Optimal device strength distribution rule for pin-supported wall frame structures

Abstract

Pin-supported wall frame structure is a typical type of rocking structure that limits structural damage under earthquakes. Previous studies arrange uniform-strength devices along the wall height or use concentrated devices at the wall hinge, which overlooks the impact of different device strength height-wise distributions on the bending moments of pin-supported walls. This paper proposes an Optimal Device Strength Distribution Rule (ODSDR) for pin-supported walls with the objective to minimize the absolute wall bending moment and the construction cost. The proposed ODSDR is based on an analytic model and comprises three major steps: (1) formulation of demand equations for seismic actions and floor bending moments; (2) development of capacity equations induced by dampers and pin-supported wall; and (3) establishment of a damper design equation focused on minimizing the absolute bending moments of pin-supported walls. Then, a six-story pin-supported wall frame structures model was created in OpenSees to validate the proposed method.

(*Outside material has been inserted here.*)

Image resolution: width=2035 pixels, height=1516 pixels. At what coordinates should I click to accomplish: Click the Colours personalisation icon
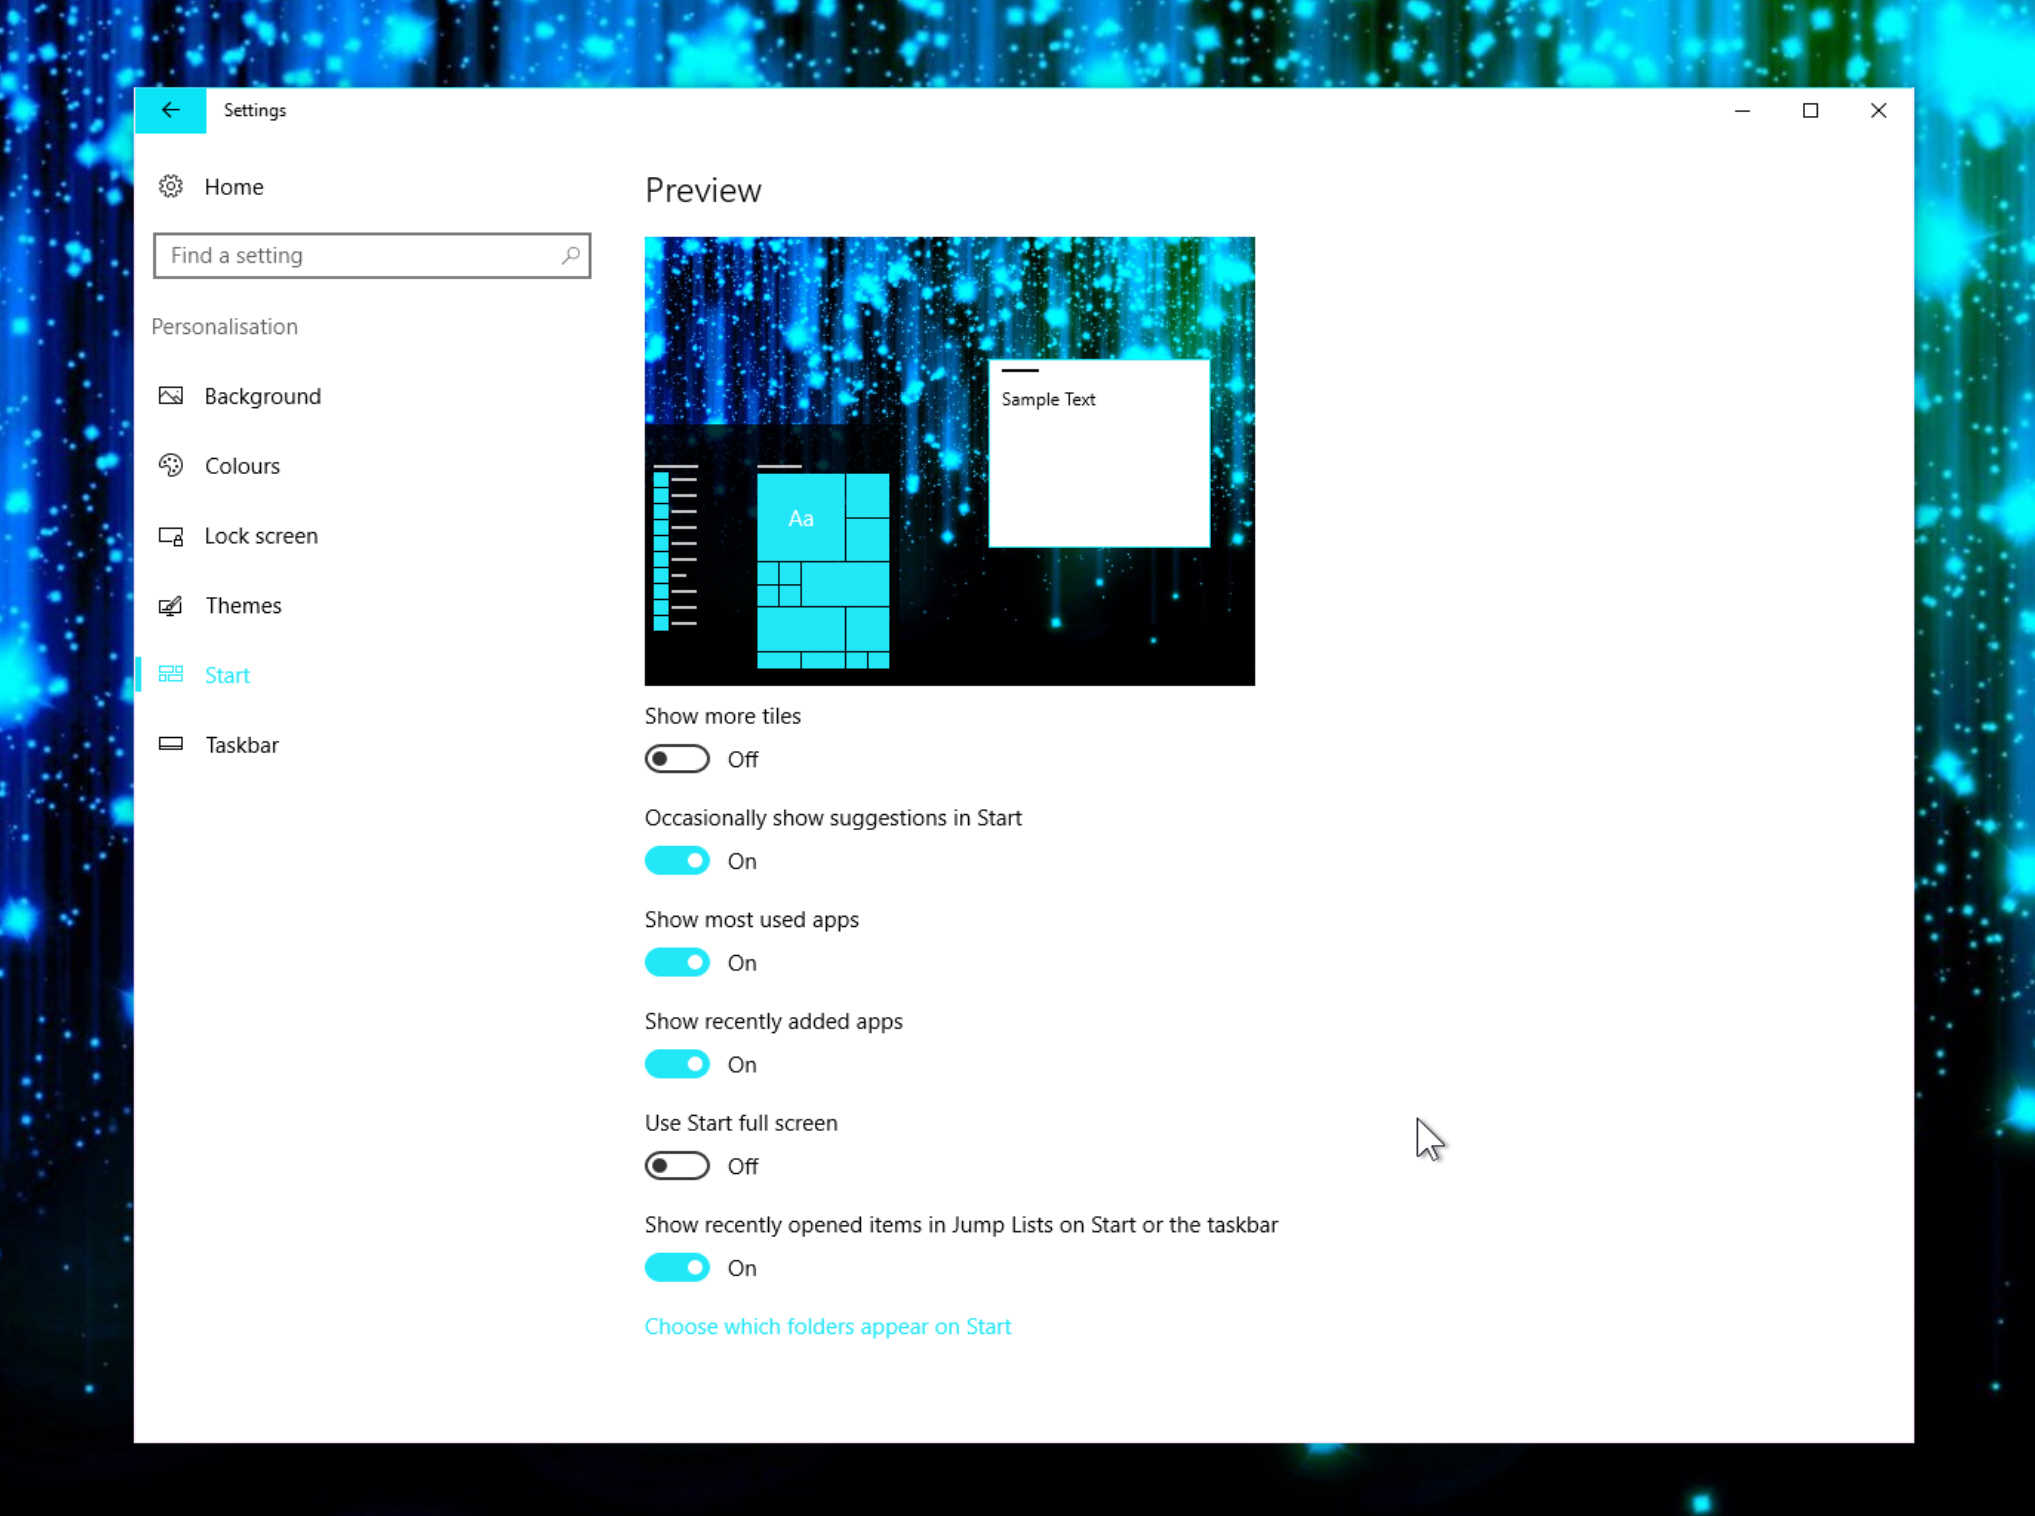(x=174, y=465)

Devices were designed according to the ODSDR and distributed along the building height, as well as for comparison with uniform devices distributed along the building height and devices concentrated at the pin-supported wall hinge. The results from the analysis model were compared with those obtained from the OpenSees model, and the seismic performance of three device allocation methods was evaluated. The results demonstrate that the ODSDR can effectively reduce the bending moments in the walls without compromising seismic performance.